# Possible Legal Problem



## Khan the Warlord (May 13, 2002)

I have recently discovered many people have a pirated .pdf-playtest version of the _Epic Level Handbook_ and now see the Morrus has allowed a "scoop" to be added to the main site, directly ripped from this pirated .pdf.

Now, my question is: Is this a prudent action? I mean, could EN World be liable for the release of this news or indirect support of these pirated playtest copies?

I'm not supporting or acting against piracy -- I'm mainly concerned for EN World and wanted to ask the mods here (and Morrus) if the news blurb should continue to be posted about it.

Disclaimer: No offense is intended to either Morrus or EN World, I'm just a loyal supporter of this site.

(And I did wonder if I should send this via an email to Morrus, but I wanted the quickest avenue for him to be aware of it. If I'm wrong about the legal issues, then my apologies and just delete this post.)


----------



## Piratecat (May 13, 2002)

The person legally responsible is the jerk who allowed his playtest copy to slip out; this sort of leak is in extremely bad form from someone who has signed a NDA.  However, Morrus (and EN World) have no legal liability here; he is just repeating a rumor which may or may not be true.

In any event, it's good free advertising for the product!!


----------



## XCorvis (May 13, 2002)

I don't think it will be a problem - WotC isn't horrible with that kind of stuff, and there are plenty of movie rumor sites that operate on the same principle.


----------



## Khan the Warlord (May 13, 2002)

Well, that's great news.

Just go ahead and delete this thread then.


----------



## Morrus (May 14, 2002)

I hadn't heard of a pirate pdf at all.  As far as I'm concerned, this is just a random rumour - I don't even know if it's true.  If WotC does have a problem with it, then I'll remove it, but I don't see that it's an issue.  It certainly doesn't replicate any content form the book.


----------



## Darkness (May 14, 2002)

Khan the Warlord said:
			
		

> *Well, that's great news.
> 
> Just go ahead and delete this thread then.  *



We would, but deleting is currently only possible during low-traffic times...


----------



## Khan the Warlord (May 14, 2002)

Morrus said:
			
		

> *I hadn't heard of a pirate pdf at all.  As far as I'm concerned, this is just a random rumour - I don't even know if it's true. *




Yes, it is circulating rather quickly.


----------



## Leopold (May 14, 2002)

Khan the Warlord said:
			
		

> *
> 
> Yes, it is circulating rather quickly.
> 
> *




just to test your theory: It has not hit kazaa yet or DC so so far it's out of the masses hands.


----------



## Darkness (May 14, 2002)

Khan the Warlord said:
			
		

> *
> 
> Yes, it is circulating rather quickly.
> 
> *



Most interesting rumors tend to do that.


----------



## Khan the Warlord (May 14, 2002)

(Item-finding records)
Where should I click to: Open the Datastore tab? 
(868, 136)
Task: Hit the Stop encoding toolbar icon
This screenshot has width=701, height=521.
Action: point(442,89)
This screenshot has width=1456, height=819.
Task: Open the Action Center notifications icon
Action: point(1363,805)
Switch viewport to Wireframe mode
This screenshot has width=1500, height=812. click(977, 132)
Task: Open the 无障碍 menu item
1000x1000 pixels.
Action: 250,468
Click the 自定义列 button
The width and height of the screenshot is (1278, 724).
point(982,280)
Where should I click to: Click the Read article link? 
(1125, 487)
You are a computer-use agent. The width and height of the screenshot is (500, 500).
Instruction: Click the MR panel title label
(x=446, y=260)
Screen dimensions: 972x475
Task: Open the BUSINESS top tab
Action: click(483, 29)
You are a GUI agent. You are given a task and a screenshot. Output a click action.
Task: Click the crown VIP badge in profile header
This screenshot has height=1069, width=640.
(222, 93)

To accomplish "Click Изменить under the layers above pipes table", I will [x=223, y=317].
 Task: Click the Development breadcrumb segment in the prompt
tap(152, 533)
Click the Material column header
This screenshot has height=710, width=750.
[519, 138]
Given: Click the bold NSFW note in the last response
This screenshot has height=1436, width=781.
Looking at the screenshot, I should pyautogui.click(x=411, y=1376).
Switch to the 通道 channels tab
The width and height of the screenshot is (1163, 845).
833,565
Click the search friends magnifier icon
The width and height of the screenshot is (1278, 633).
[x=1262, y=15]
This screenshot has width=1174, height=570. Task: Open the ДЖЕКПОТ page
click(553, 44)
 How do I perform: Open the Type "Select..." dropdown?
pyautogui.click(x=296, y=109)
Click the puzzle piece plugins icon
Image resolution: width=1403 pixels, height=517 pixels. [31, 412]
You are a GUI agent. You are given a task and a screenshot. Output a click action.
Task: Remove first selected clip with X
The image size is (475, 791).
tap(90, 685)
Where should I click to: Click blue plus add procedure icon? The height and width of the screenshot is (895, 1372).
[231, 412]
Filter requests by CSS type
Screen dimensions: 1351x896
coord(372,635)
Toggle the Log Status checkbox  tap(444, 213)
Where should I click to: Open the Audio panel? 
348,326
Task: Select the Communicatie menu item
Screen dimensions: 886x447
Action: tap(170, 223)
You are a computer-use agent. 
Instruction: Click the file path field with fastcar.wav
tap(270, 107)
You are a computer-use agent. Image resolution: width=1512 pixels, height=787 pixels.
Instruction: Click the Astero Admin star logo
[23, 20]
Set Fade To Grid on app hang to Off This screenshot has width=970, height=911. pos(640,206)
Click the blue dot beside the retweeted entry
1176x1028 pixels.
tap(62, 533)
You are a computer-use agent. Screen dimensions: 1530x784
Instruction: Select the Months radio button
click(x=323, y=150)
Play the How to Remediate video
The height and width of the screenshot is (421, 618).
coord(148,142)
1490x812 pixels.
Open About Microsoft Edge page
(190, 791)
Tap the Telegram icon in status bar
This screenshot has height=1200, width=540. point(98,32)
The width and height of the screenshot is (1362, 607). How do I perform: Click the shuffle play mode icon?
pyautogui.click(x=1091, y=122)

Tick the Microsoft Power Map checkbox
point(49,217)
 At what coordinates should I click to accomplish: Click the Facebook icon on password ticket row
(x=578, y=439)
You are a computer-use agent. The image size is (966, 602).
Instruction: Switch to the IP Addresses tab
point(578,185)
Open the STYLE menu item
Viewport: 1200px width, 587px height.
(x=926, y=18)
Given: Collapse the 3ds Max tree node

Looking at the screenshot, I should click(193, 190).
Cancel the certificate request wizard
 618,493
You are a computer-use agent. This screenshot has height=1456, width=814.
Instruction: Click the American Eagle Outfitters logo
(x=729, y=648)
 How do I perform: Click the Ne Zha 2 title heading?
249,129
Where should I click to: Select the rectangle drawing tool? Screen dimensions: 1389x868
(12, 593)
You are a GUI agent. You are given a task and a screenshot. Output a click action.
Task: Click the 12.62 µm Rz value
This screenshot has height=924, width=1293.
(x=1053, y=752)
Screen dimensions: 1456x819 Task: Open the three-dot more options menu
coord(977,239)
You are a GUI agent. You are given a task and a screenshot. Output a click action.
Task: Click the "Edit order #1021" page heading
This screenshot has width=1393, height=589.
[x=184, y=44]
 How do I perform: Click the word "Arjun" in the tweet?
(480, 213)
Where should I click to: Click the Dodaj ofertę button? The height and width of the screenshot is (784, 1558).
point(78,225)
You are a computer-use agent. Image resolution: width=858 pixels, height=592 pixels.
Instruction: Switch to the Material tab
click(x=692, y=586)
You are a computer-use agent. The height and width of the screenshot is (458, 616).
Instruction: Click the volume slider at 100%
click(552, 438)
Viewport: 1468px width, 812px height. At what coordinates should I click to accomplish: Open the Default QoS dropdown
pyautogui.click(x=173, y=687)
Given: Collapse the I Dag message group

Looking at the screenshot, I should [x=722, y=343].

## To be done
[A] In the forum thread, who does Piratecat say is legally responsible?
[B] Echo everything in the forum thread from "The person legally" down to "the same principle.".
The items are material separate from the forum thread.

## Answers provided
[A] The person who allowed his playtest copy to slip out.

[B]
The person legally responsible is the jerk who allowed his playtest copy to slip out; this sort of leak is in extremely bad form from someone who has signed a NDA.  However, Morrus (and EN World) have no legal liability here; he is just repeating a rumor which may or may not be true.

In any event, it's good free advertising for the product!!


----------



## XCorvis (May 13, 2002)

I don't think it will be a problem - WotC isn't horrible with that kind of stuff, and there are plenty of movie rumor sites that operate on the same principle.